= Selenia Gp-16 =

General purpose minicomputer

The Selenia Gp-16 was a general purpose minicomputer designed by the Italian company Selenia of STET group. It was followed by an upgraded version called Gp-160.

== History ==
The Gp-16 was minicomputer designed mainly for industrial customers, whose concept in design was similar to PDP-8. The design took place in Rome during the mid-sixties under the supervision of Saverio Rotella, when the production was carried in Fusaro (Naples) in the second half of that decade.
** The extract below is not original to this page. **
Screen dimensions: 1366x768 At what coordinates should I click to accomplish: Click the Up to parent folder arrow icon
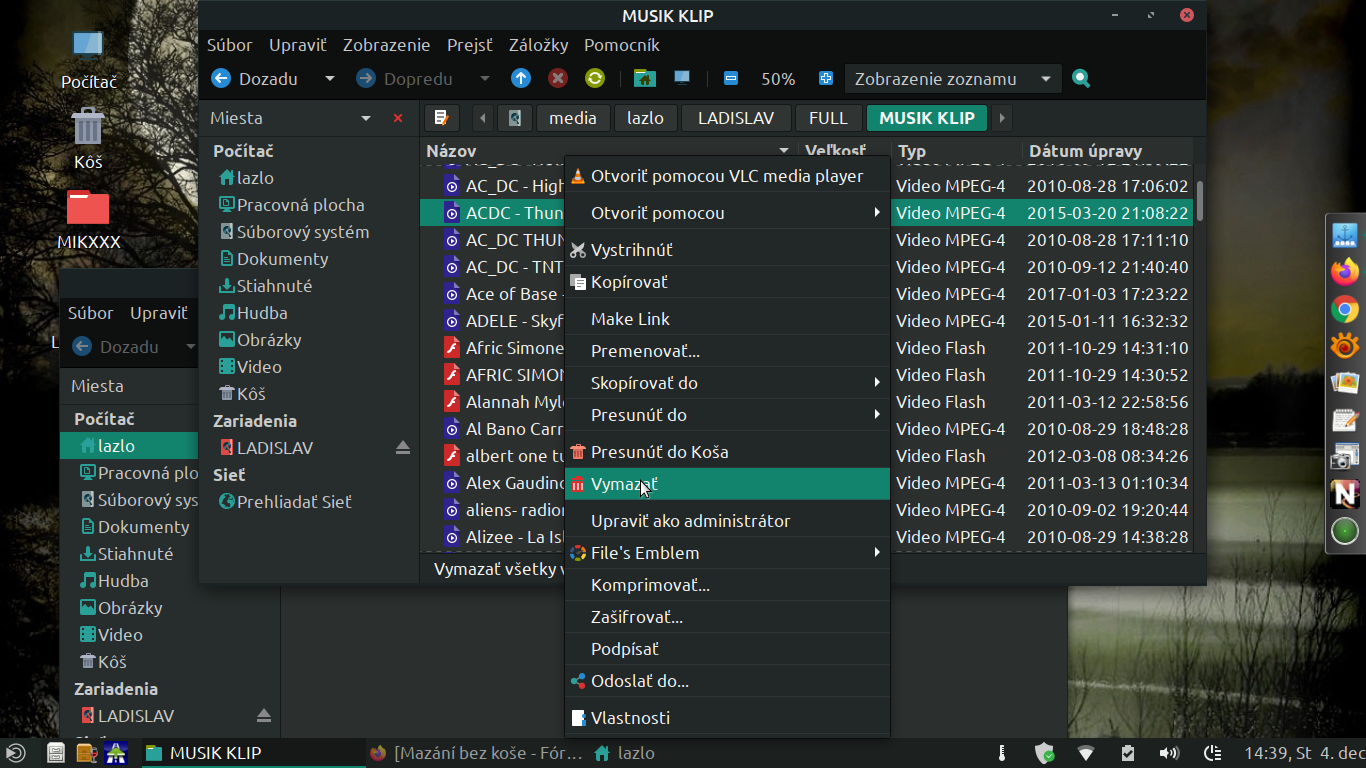[x=521, y=79]
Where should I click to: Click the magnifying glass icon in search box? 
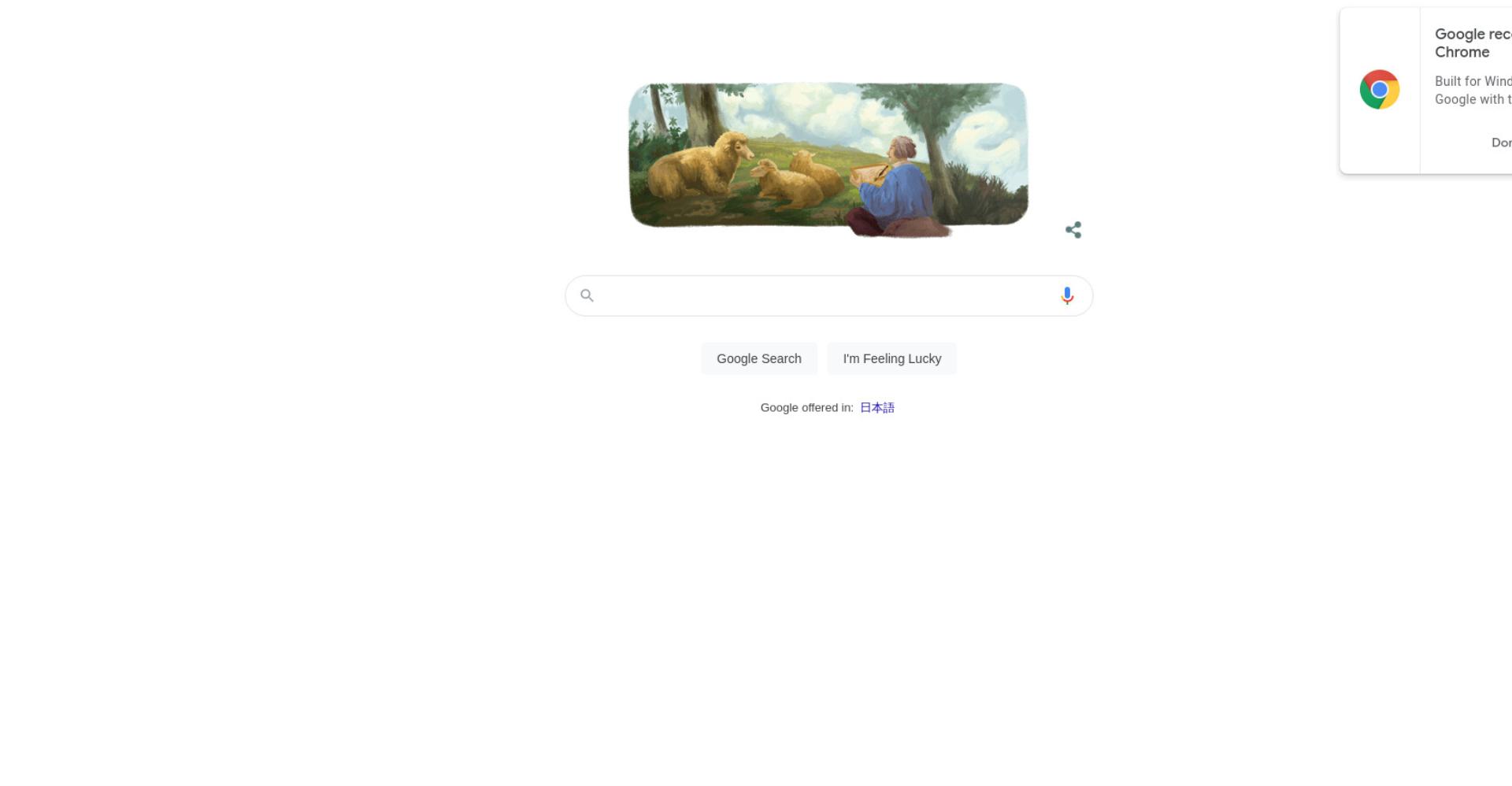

The most known uses were in control tower in airports, as done in Venice; a modified upgraded version was used in Gruppi Speciali of CSELT, the second electromechanical phone switch in Europe. The Gp16 was later adopted also by Olivetti. However, it never reached a large diffusion because of a small market push from its producing company.

== Technical features ==

=== Hardware ===
Gp-16 had:

- word length: 16-bit;
- RAM memory: 8 Kbyte, extensibile to 32 Kbyte (when the CSELT version extended it until 64 Kbyte);
- cycle time: 4 microseconds;
- ROM technology: magnetic-core memory;
- input/output peripherals: punched card reader, punched tape reader, teleprinter.

=== Software ===

- No true Operating system;
- Fortran Compiler;
- Arithmetical calculation Routine;
- Monitor processing system;
- Assembly language.

== Bibliography ==

- Fondazione Adriano Olivetti, La cultura informatica in Italia: riflessioni e testimonianze sulle origini: 1950-1970, Bollati Boringhieri, 1993.